Return the records in full, with every character preserved.

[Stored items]
-=-=-=-=-

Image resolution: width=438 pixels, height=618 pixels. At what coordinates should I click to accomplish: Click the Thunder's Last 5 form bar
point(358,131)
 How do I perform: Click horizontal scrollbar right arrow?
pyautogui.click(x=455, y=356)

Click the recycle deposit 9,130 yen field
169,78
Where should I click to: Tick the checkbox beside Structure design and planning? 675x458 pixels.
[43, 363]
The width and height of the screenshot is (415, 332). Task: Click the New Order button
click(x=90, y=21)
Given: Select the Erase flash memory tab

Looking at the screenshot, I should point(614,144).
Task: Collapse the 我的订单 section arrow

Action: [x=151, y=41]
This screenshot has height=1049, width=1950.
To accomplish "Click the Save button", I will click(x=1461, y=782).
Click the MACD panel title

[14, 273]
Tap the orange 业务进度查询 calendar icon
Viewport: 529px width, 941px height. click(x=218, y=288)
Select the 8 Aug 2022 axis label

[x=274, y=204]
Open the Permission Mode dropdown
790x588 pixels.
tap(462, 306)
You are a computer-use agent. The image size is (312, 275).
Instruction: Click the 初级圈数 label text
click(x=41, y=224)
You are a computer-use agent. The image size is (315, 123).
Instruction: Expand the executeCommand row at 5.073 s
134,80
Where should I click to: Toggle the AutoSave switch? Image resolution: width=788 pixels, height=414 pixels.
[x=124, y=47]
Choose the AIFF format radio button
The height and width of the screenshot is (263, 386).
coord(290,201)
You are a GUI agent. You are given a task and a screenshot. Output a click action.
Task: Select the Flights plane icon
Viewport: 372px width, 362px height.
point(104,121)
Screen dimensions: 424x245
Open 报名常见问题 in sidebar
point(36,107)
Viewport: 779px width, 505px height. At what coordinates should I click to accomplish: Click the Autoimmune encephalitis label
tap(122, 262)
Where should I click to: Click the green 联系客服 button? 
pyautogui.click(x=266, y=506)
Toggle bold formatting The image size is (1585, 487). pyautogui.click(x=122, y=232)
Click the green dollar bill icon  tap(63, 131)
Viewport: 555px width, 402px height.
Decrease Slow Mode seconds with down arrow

-=-=-=-=-

[Task result]
Image resolution: width=438 pixels, height=618 pixels. At what coordinates should I click to accomplish: Click the Thunder's Last 5 form bar
point(358,131)
 How do I perform: Click horizontal scrollbar right arrow?
pyautogui.click(x=455, y=356)

Click the recycle deposit 9,130 yen field
169,78
Where should I click to: Tick the checkbox beside Structure design and planning? 675x458 pixels.
[43, 363]
The width and height of the screenshot is (415, 332). Task: Click the New Order button
click(x=90, y=21)
Given: Select the Erase flash memory tab

Looking at the screenshot, I should point(614,144).
Task: Collapse the 我的订单 section arrow

Action: [x=151, y=41]
This screenshot has height=1049, width=1950.
To accomplish "Click the Save button", I will click(x=1461, y=782).
Click the MACD panel title

[14, 273]
Tap the orange 业务进度查询 calendar icon
Viewport: 529px width, 941px height. click(x=218, y=288)
Select the 8 Aug 2022 axis label

[x=274, y=204]
Open the Permission Mode dropdown
790x588 pixels.
tap(462, 306)
You are a computer-use agent. The image size is (312, 275).
Instruction: Click the 初级圈数 label text
click(x=41, y=224)
You are a computer-use agent. The image size is (315, 123).
Instruction: Expand the executeCommand row at 5.073 s
134,80
Where should I click to: Toggle the AutoSave switch? Image resolution: width=788 pixels, height=414 pixels.
[x=124, y=47]
Choose the AIFF format radio button
The height and width of the screenshot is (263, 386).
coord(290,201)
You are a GUI agent. You are given a task and a screenshot. Output a click action.
Task: Select the Flights plane icon
Viewport: 372px width, 362px height.
point(104,121)
Screen dimensions: 424x245
Open 报名常见问题 in sidebar
point(36,107)
Viewport: 779px width, 505px height. At what coordinates should I click to accomplish: Click the Autoimmune encephalitis label
tap(122, 262)
Where should I click to: Click the green 联系客服 button? 
pyautogui.click(x=266, y=506)
Toggle bold formatting The image size is (1585, 487). pyautogui.click(x=122, y=232)
Click the green dollar bill icon  tap(63, 131)
Viewport: 555px width, 402px height.
Decrease Slow Mode seconds with down arrow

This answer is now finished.